◆ What you are asked to do ◆
Note each line in the data holding the string "agent" and report it.

Dataset entries
§ §

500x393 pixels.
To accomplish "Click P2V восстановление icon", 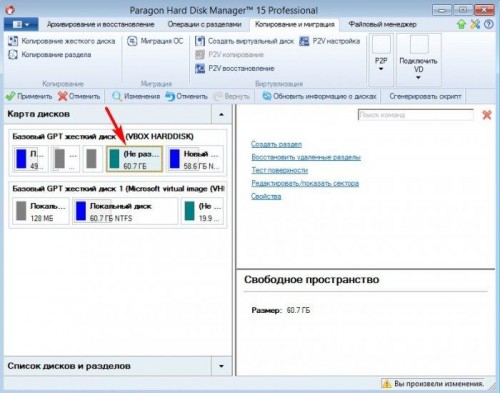I will pos(200,68).
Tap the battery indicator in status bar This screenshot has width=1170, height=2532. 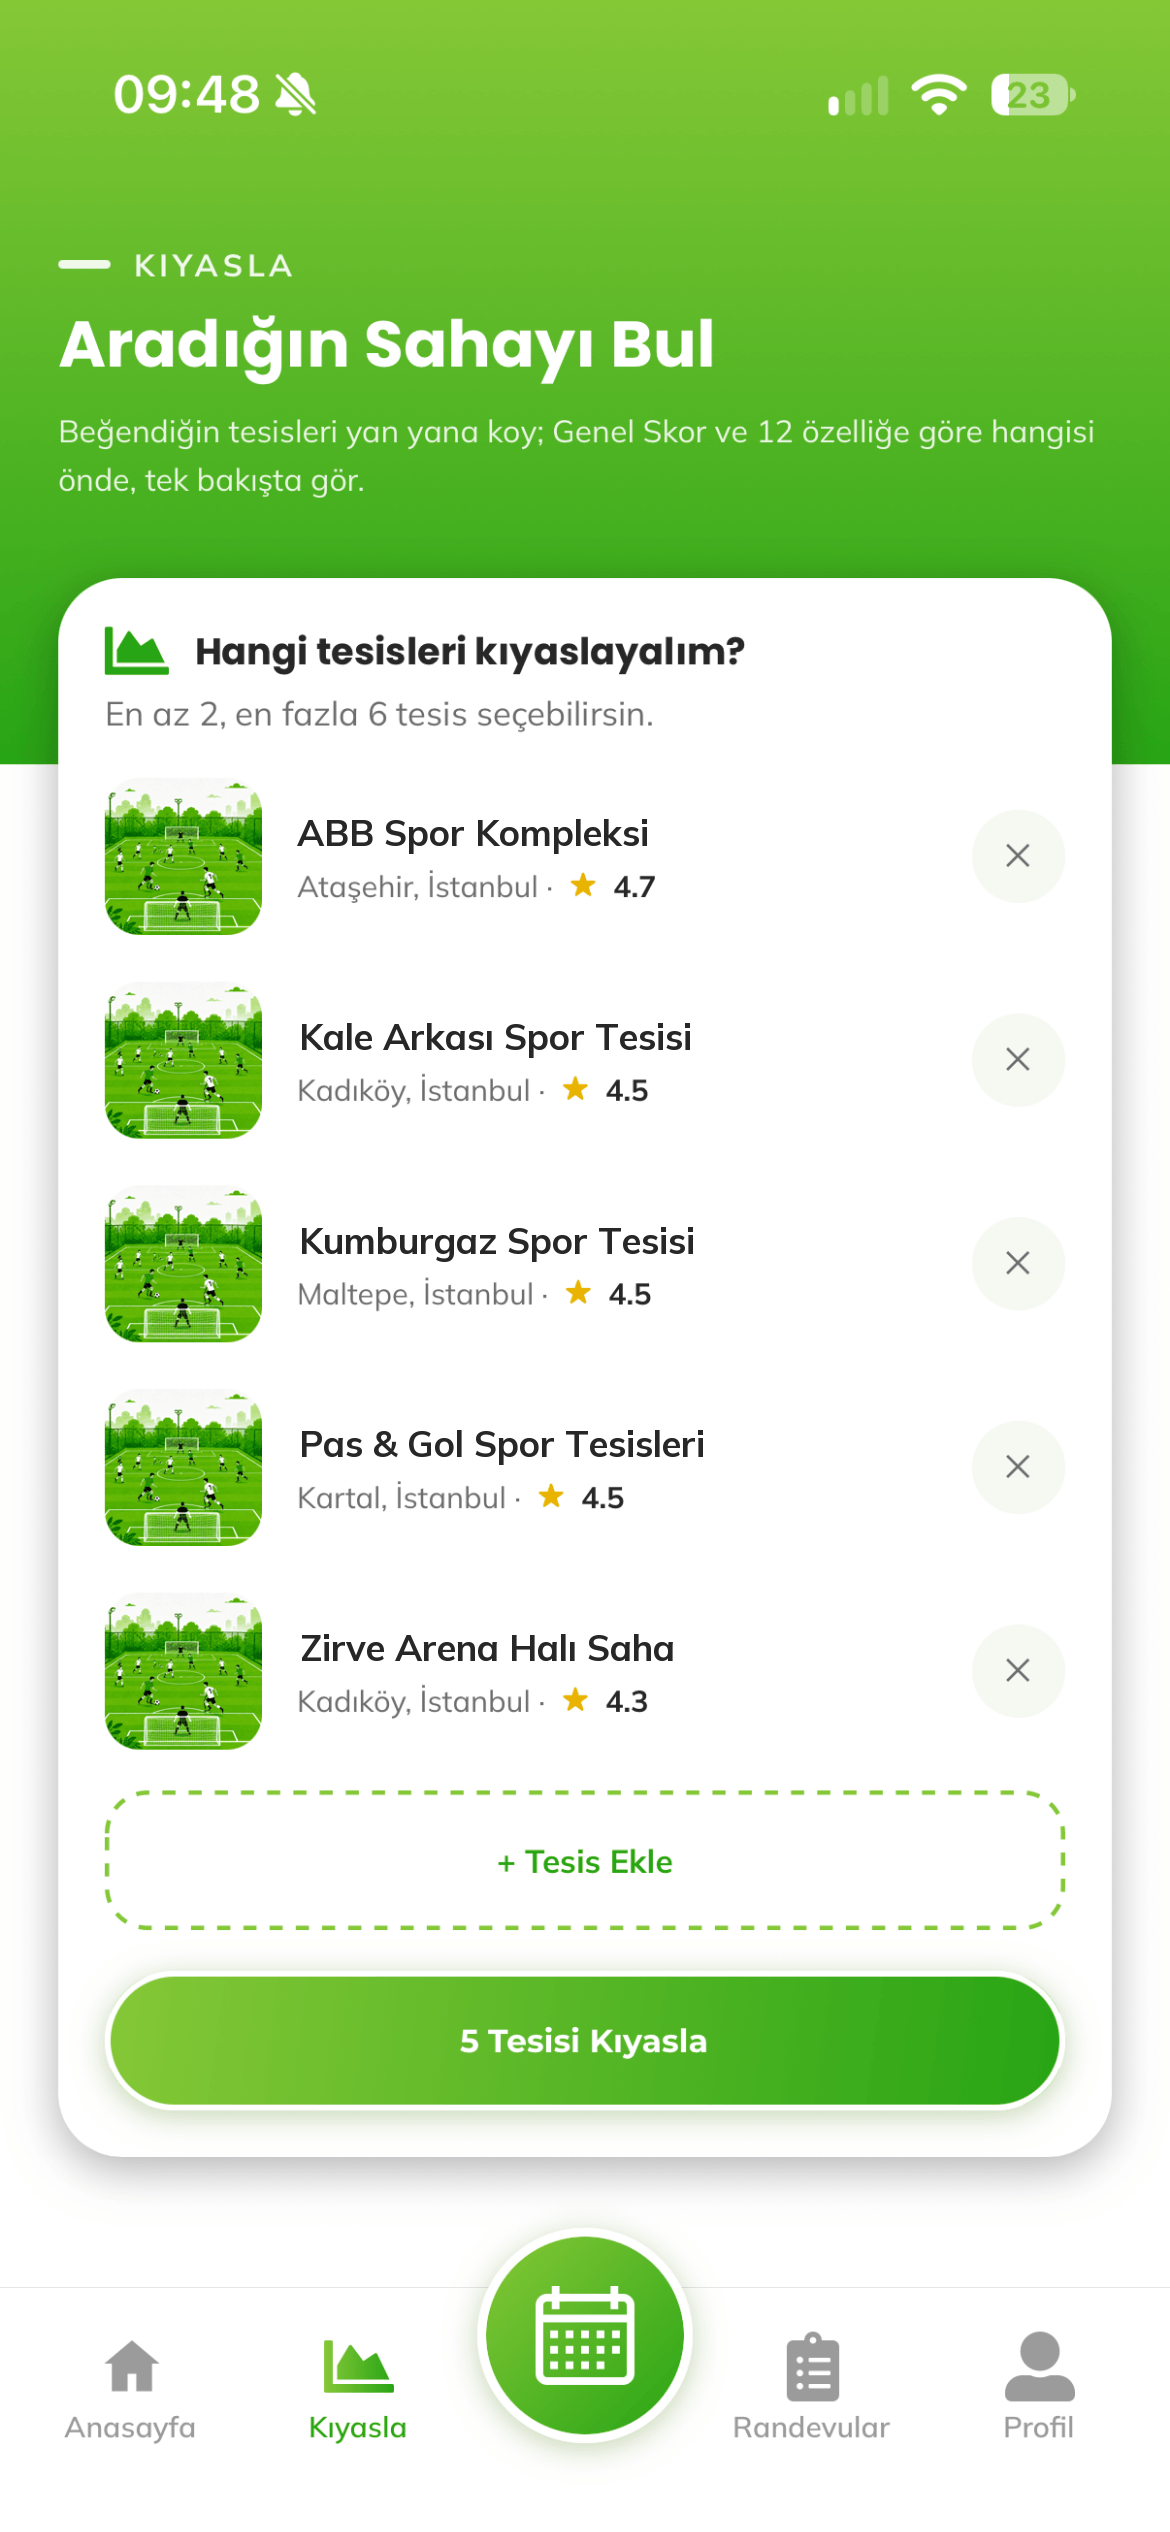(1033, 95)
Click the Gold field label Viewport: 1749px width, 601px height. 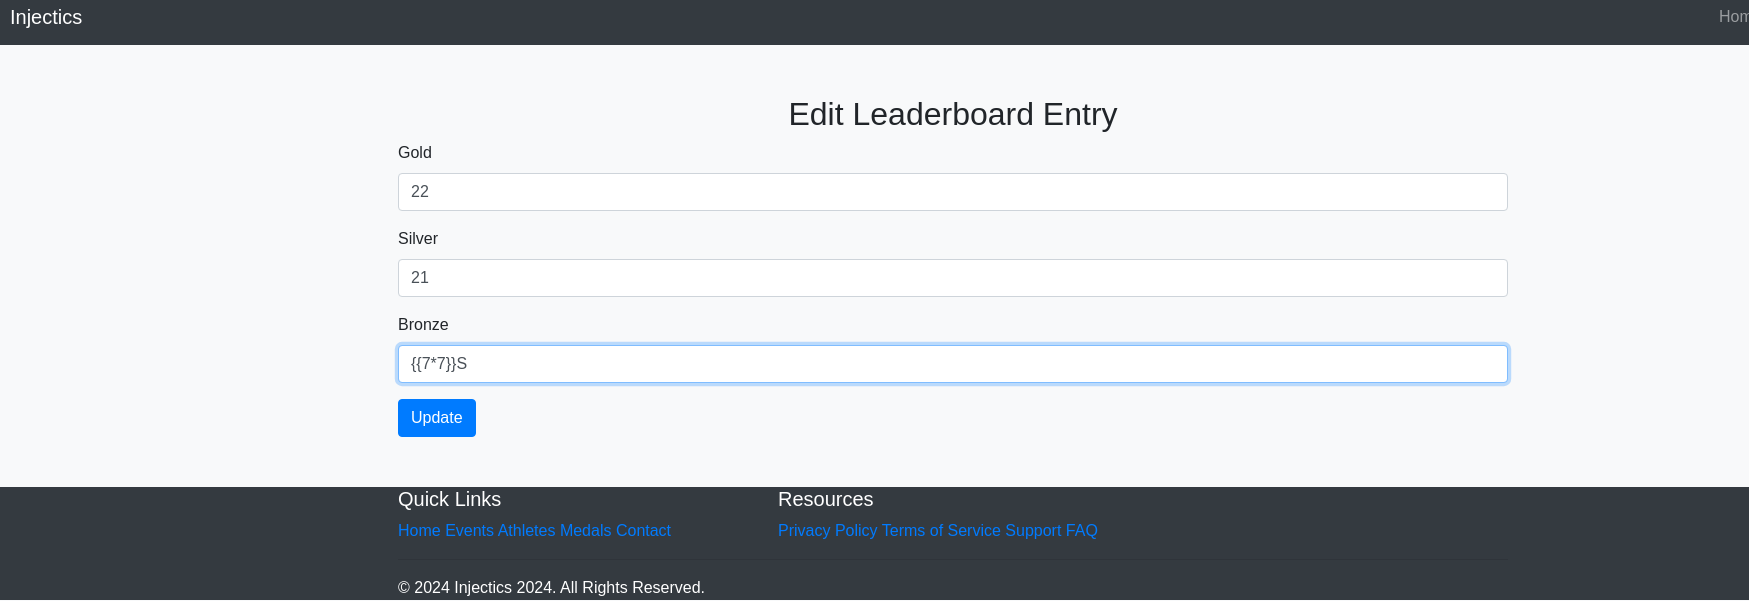click(x=415, y=153)
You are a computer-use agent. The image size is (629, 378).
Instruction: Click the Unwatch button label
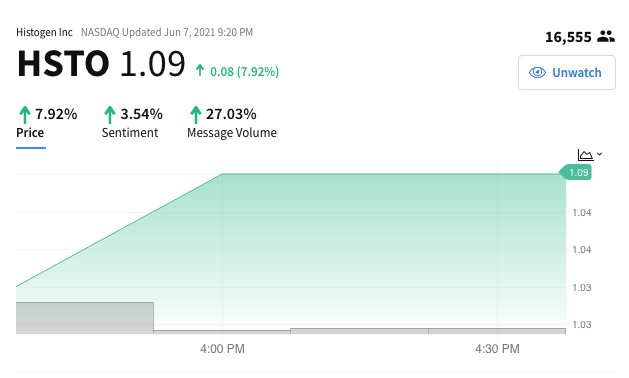(x=577, y=73)
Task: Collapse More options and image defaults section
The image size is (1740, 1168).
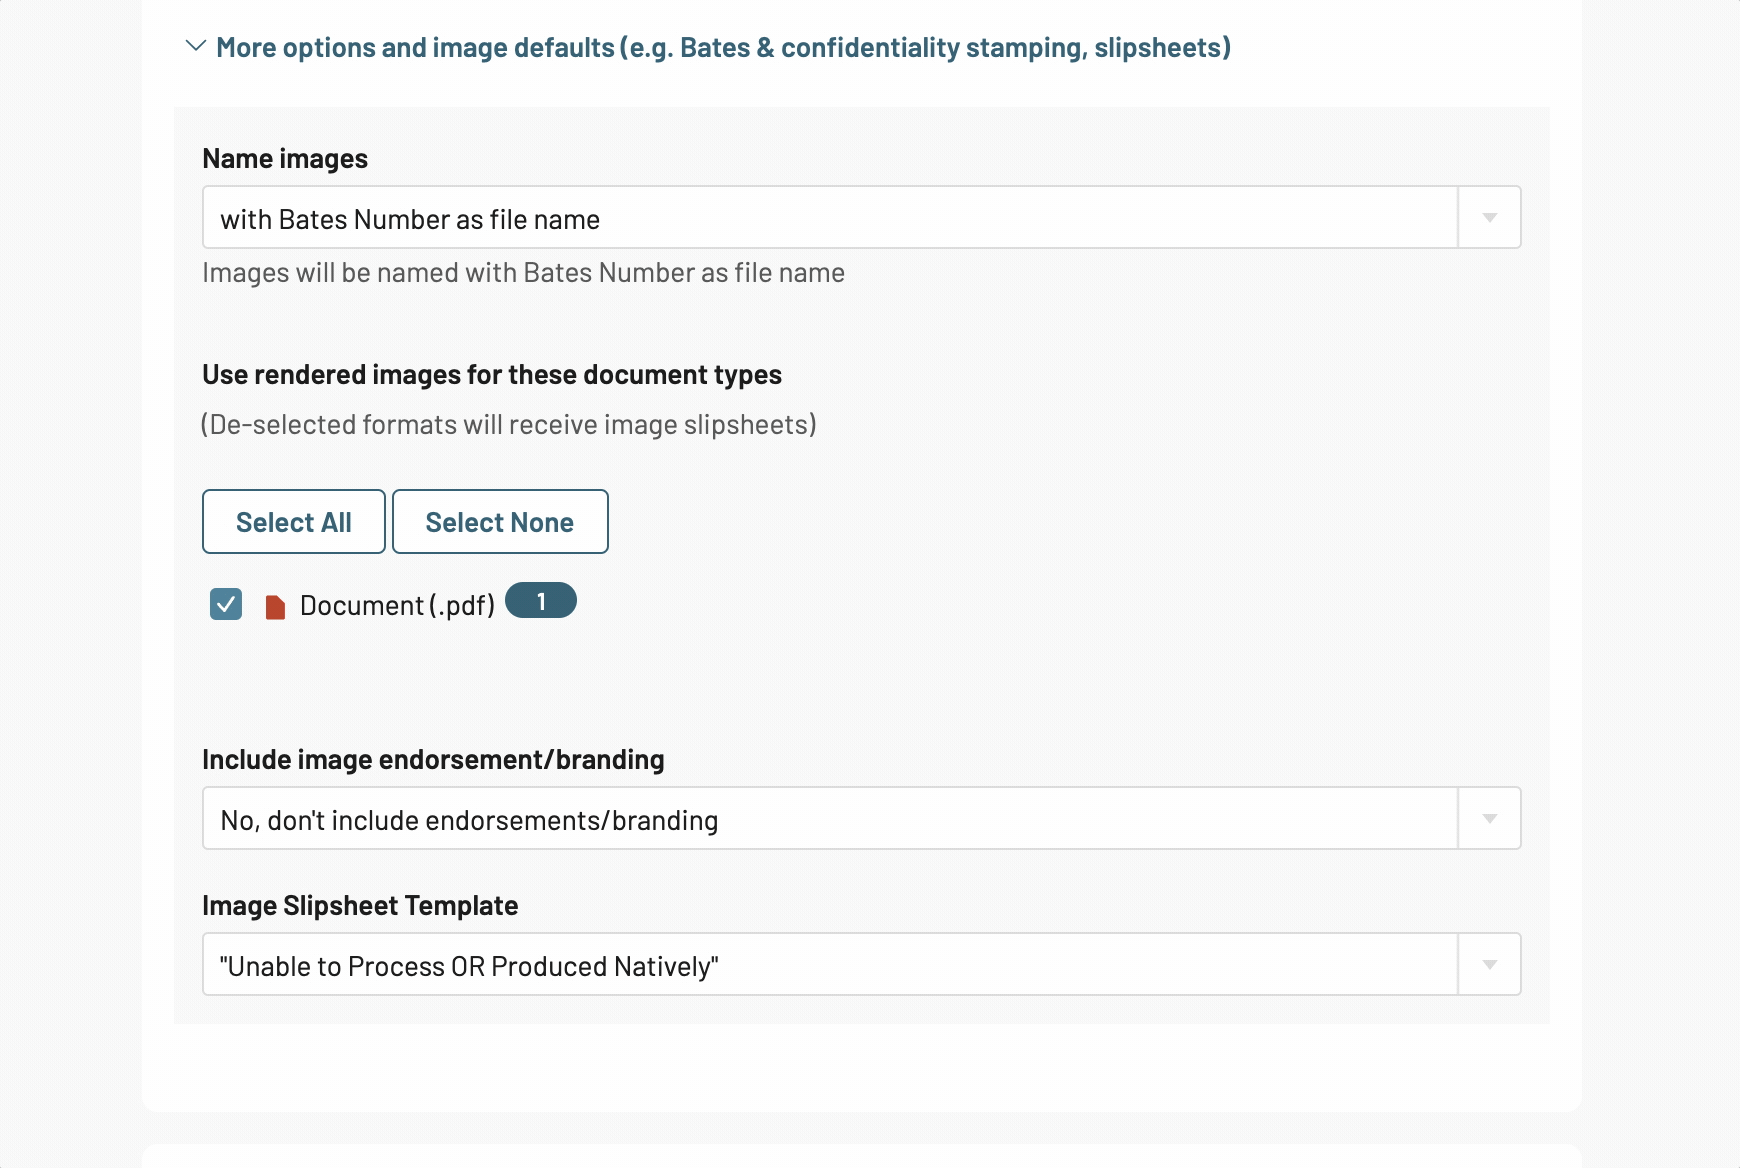Action: coord(723,47)
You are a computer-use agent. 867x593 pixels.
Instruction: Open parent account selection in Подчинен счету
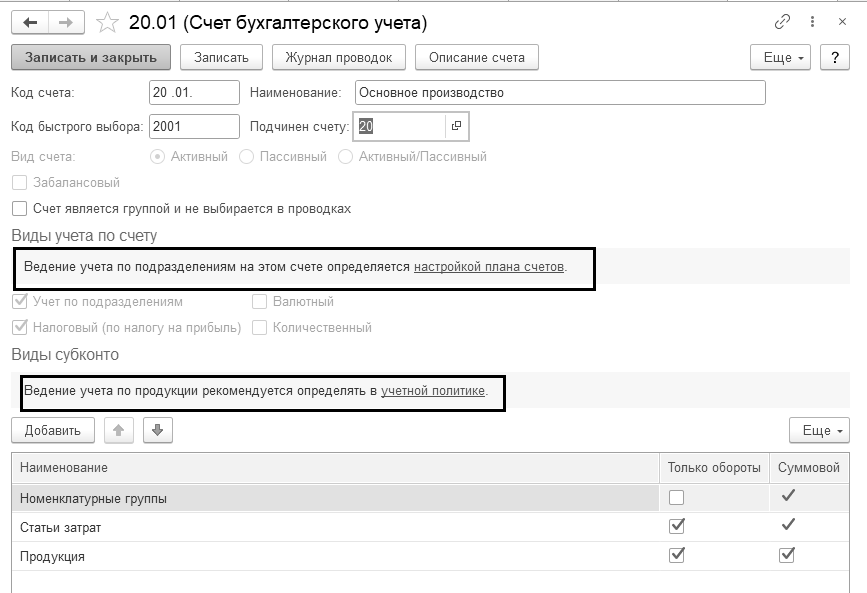(456, 126)
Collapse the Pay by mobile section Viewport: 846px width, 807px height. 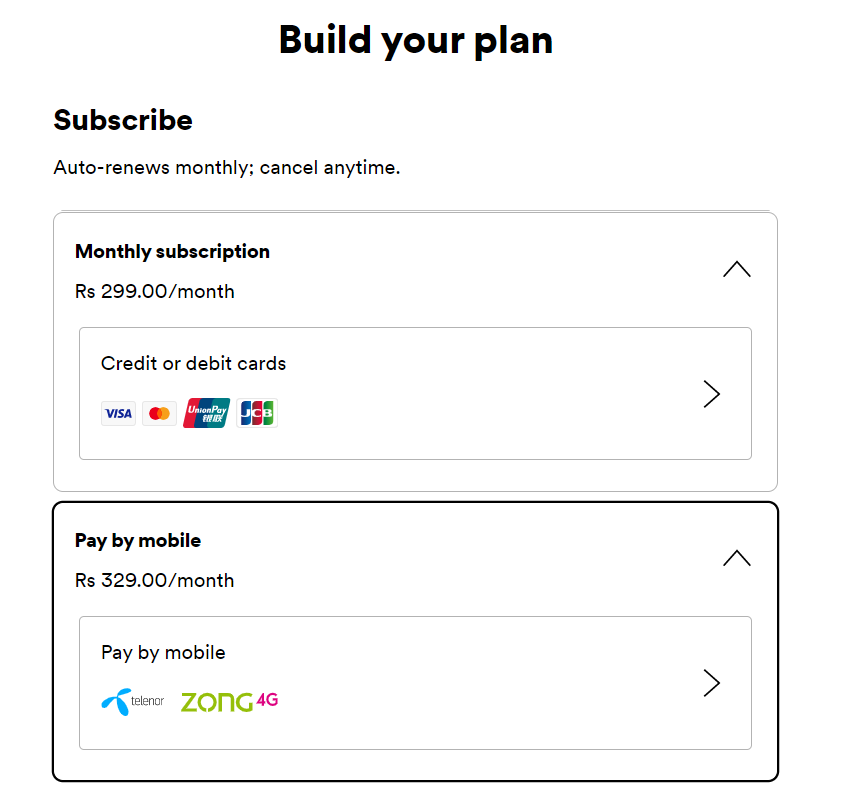tap(736, 558)
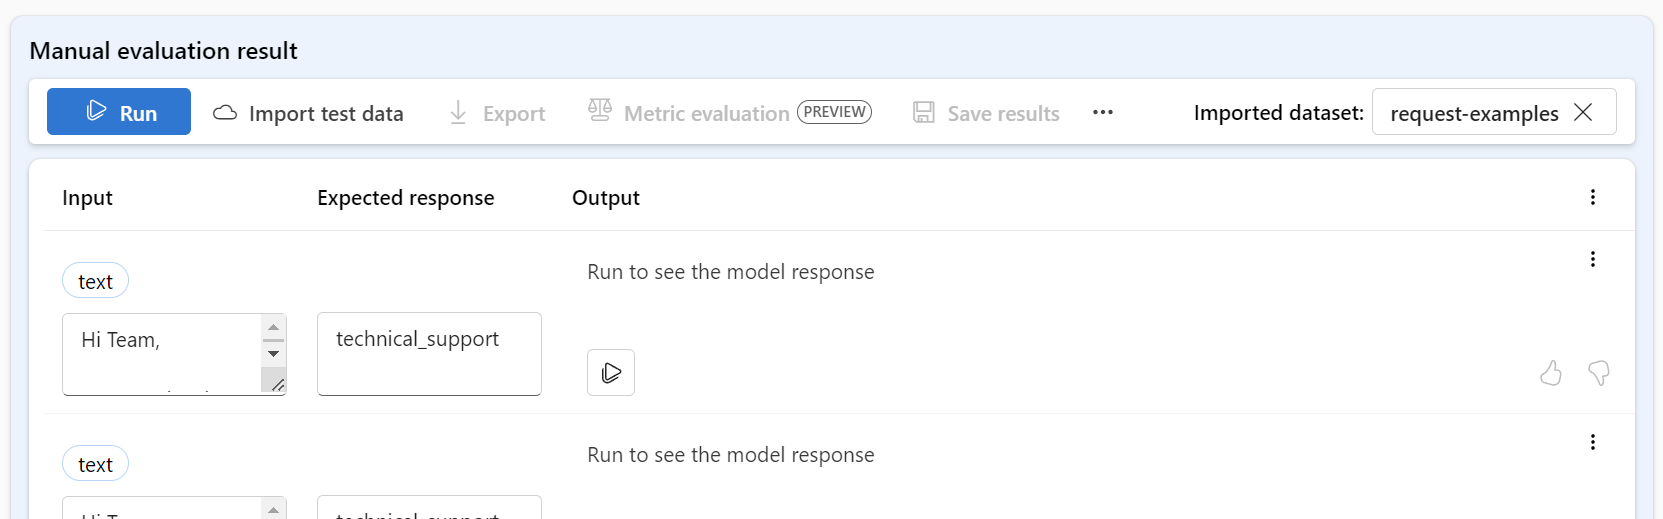Open Metric evaluation preview
Image resolution: width=1663 pixels, height=519 pixels.
[x=729, y=113]
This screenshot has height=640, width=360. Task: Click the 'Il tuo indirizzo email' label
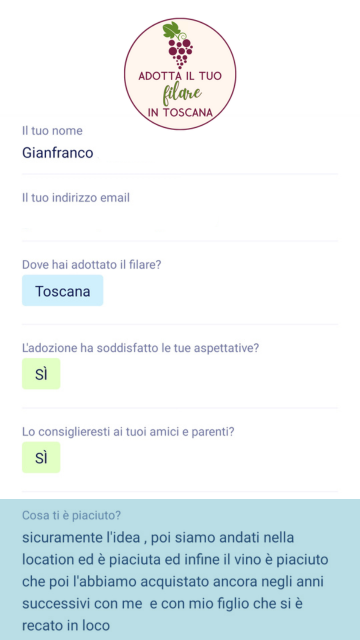pos(76,198)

§ §

◆ Expected answer ◆
You are a computer-use agent. The image size is (629, 378).
You are a computer-use agent. 867x593 pixels.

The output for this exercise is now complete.